The mad tangle of wires overhead blocks the afternoon sun. Not a ray of light ever makes it past these keepers of the dark to the labyrinth of Chandani Chowk below. I was born here, to this endless night. I walk down the narrow, familiar gullies of the bazaar and feel my skin crawl with the sounds, lights and smells that I know so intimately but cannot stand. I take a deep breath and smile at the expectant, rapidly-freckling faces of my firangs.
“This is Dariba Kalan – the street of the incomparable pearl. It was built by Shah Jahan as a gift for his many wives. Even today it is considered Asia’s largest Jewellery market”, I announce in my most impressive voice. The women look around dubiously at the small wooden doors and the crumbling walls of the ancient shops.

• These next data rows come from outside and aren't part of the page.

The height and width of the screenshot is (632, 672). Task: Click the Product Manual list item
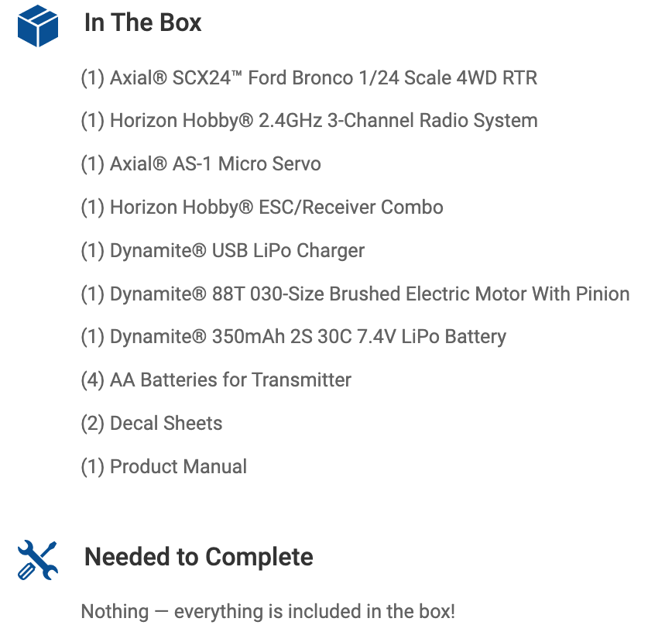[178, 467]
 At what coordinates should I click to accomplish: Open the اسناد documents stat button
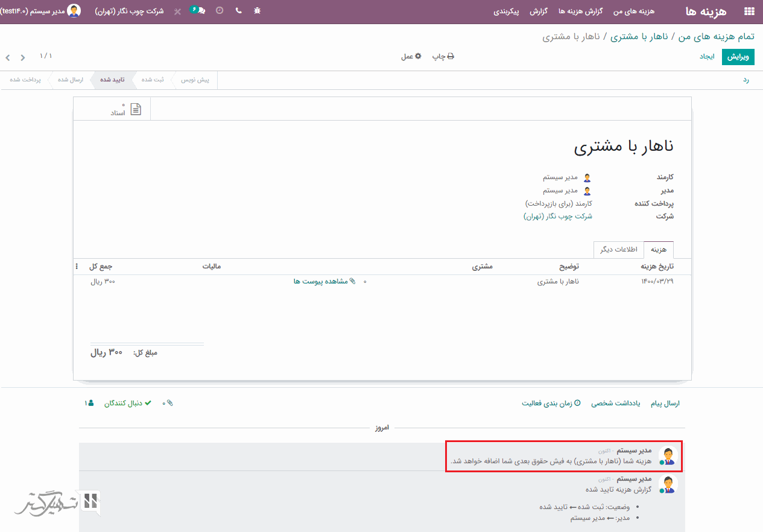tap(126, 109)
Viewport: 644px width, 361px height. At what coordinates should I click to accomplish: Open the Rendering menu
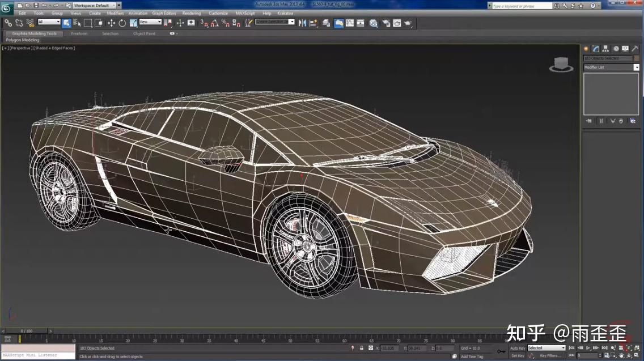[192, 12]
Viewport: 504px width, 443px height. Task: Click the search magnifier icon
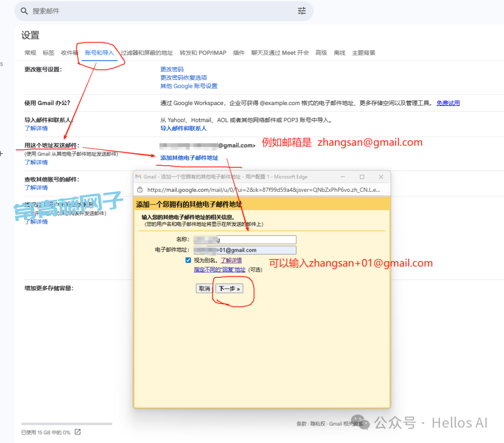(x=24, y=11)
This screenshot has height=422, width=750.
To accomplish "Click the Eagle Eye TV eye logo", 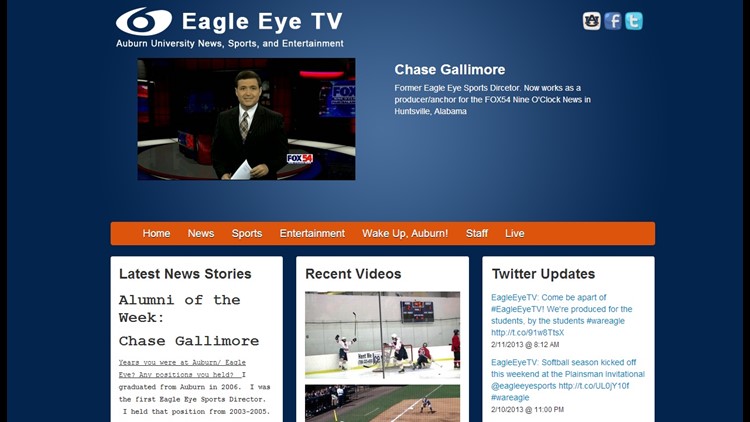I will pyautogui.click(x=144, y=21).
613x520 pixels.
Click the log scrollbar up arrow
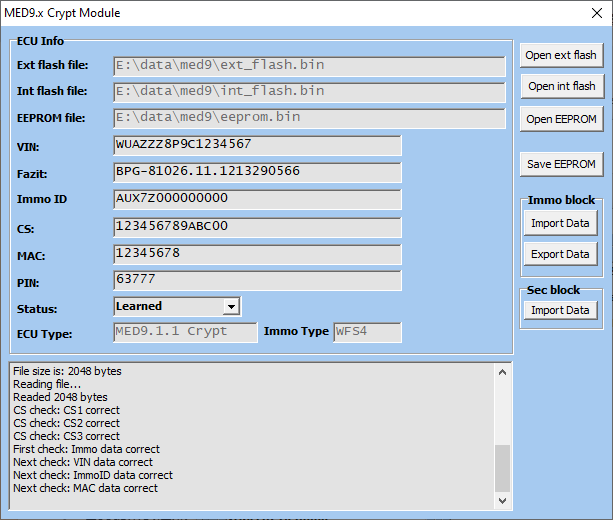pyautogui.click(x=502, y=371)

“I know it is hard to imagine but business worth crores happen every day. Look around, you might even find a great discount”
My heart skips a beat as an unbidden thought crosses my mind. What if someone recognizes me? What if someone calls out my name? What if Ammi comes screaming hysterically with her unwieldy Burkha streaming behind her, “Zara, meri Jaan! Is that really you?” Or Iqbal, with fire in his eyes and barely controlled fists, would he drag me by the hair through the bazaar? Would he call me a lying, cheating whore? But the panic and the questions quickly subside – I can’t recognize my own reflection in the shop windows – how can anyone else?
I look like an emaciated combat-ready pixie with my short hair, a too-big-for-me man’s shirt, a cigarette between my lips and at least three kinds of smiles – none of them real.
Jane breaks away from the group and comes up to me. She has an infatuated twinkle in her eye that I recognize immediately as India-lust. “I simply adore it here, it’s so… mysterious and wise. Zara, please tell me something about India, something special.
Something about her accent, the way my name rolls off her tongue and the exotic mystery she lends those simple syllables makes me careless.
“She is what she seems, a bundle of contradictions. A poor country with unimaginable riches. An ugly country with breath-taking beauty. A young country with a history so old, her beginnings have long since decomposed into myth and legend…”
I stop myself. My face is beet red. “Err… I mean…India is umm… great.” I shrug nonchalantly to make up for my excited tirade.
“Yeah” She rewards me with an inscrutable smile and dissolves into the rest of the entourage. I have never been caught off-guard this way before. But in my defence, it is a difficult thing to reign in – this jealous love I have for my country.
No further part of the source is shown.